Data entries:
....
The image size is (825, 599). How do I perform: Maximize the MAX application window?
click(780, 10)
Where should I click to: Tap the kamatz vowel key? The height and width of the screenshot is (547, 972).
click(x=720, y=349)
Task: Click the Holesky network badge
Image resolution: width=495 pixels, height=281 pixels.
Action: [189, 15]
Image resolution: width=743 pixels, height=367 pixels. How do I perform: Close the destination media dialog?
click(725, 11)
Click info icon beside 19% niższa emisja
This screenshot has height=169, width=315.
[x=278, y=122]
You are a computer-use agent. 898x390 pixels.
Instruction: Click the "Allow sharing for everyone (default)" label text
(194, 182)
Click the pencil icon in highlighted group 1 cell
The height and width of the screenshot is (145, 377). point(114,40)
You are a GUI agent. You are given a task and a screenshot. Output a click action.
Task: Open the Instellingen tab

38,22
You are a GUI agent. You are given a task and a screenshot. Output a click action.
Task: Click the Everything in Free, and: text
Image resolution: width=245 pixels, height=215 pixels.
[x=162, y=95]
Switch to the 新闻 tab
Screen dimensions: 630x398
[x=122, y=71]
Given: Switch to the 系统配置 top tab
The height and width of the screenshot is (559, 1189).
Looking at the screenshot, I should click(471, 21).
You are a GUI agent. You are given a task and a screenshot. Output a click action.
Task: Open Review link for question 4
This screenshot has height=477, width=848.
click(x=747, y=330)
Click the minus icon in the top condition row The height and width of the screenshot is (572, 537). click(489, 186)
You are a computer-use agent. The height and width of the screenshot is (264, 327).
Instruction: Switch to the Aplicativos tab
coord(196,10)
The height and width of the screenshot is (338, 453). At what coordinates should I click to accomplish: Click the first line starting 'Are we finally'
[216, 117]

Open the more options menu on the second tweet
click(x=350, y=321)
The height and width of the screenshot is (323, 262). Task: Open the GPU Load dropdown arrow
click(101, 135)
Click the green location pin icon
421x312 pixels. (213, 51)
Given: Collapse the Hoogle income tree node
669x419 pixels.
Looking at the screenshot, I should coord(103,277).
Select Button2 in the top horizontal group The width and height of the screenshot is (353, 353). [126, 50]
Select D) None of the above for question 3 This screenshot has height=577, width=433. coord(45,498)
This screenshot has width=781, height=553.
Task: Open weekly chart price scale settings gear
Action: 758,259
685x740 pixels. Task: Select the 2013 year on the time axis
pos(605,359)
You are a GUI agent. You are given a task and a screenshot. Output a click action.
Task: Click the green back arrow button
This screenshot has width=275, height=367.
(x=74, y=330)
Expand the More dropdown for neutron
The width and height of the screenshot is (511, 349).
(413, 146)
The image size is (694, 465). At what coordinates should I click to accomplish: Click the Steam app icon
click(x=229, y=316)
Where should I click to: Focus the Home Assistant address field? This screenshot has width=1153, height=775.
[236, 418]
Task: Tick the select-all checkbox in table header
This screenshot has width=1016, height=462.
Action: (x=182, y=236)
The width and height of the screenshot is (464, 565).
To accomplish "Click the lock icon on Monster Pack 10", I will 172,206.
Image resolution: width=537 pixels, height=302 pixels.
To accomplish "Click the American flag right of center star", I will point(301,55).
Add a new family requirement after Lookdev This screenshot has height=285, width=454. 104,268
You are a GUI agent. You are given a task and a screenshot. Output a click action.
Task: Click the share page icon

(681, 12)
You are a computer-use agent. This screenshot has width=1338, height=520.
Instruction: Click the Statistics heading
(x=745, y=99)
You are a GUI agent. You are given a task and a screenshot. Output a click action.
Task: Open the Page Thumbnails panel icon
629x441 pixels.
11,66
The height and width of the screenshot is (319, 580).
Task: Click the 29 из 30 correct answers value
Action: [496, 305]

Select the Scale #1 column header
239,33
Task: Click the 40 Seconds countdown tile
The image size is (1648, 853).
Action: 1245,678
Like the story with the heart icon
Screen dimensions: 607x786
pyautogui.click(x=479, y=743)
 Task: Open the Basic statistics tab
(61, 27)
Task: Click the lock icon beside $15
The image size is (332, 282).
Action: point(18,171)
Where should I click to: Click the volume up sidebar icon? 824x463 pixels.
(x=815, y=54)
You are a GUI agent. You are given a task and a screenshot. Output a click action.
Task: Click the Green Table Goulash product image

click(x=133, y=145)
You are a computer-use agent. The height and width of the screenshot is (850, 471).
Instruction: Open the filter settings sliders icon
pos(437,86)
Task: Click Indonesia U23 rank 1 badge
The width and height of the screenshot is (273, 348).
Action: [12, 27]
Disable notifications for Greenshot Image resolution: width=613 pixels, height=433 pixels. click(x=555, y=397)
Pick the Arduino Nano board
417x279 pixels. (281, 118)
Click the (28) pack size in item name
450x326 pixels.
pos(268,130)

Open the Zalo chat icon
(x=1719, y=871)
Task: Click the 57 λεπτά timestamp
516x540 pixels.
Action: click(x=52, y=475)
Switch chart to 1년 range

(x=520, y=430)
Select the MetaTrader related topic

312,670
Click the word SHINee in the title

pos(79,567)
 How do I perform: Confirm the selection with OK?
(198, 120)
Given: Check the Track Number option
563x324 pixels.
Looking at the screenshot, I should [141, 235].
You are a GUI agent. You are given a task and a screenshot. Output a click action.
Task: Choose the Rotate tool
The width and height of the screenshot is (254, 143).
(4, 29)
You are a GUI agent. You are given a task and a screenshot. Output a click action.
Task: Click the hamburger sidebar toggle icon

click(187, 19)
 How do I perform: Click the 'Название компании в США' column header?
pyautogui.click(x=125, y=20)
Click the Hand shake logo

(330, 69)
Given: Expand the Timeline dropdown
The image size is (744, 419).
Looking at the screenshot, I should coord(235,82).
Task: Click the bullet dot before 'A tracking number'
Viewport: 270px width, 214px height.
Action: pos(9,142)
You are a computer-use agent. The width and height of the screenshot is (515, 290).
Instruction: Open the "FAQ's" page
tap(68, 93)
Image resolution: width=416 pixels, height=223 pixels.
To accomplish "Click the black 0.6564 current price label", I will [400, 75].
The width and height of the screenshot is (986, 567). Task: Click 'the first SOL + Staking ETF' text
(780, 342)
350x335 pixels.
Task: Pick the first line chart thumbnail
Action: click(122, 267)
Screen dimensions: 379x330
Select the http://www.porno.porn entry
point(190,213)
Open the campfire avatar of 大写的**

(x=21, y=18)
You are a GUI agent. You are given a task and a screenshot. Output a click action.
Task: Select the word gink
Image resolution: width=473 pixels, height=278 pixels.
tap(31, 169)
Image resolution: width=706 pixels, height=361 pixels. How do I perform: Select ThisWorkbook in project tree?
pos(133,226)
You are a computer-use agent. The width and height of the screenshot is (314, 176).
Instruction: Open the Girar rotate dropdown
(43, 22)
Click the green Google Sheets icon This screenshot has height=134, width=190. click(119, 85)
....
▸ **EXERCISE BRIEF**:
What are the lines, exactly as written above, from the line with "Task: Open the Page Thumbnails panel icon" to the line with "Task: Click the 40 Seconds countdown tile", both included? Output only those.

▸ **SOLVED EXERCISE**:
Task: Open the Page Thumbnails panel icon
629x441 pixels.
11,66
The height and width of the screenshot is (319, 580).
Task: Click the 29 из 30 correct answers value
Action: [496, 305]

Select the Scale #1 column header
239,33
Task: Click the 40 Seconds countdown tile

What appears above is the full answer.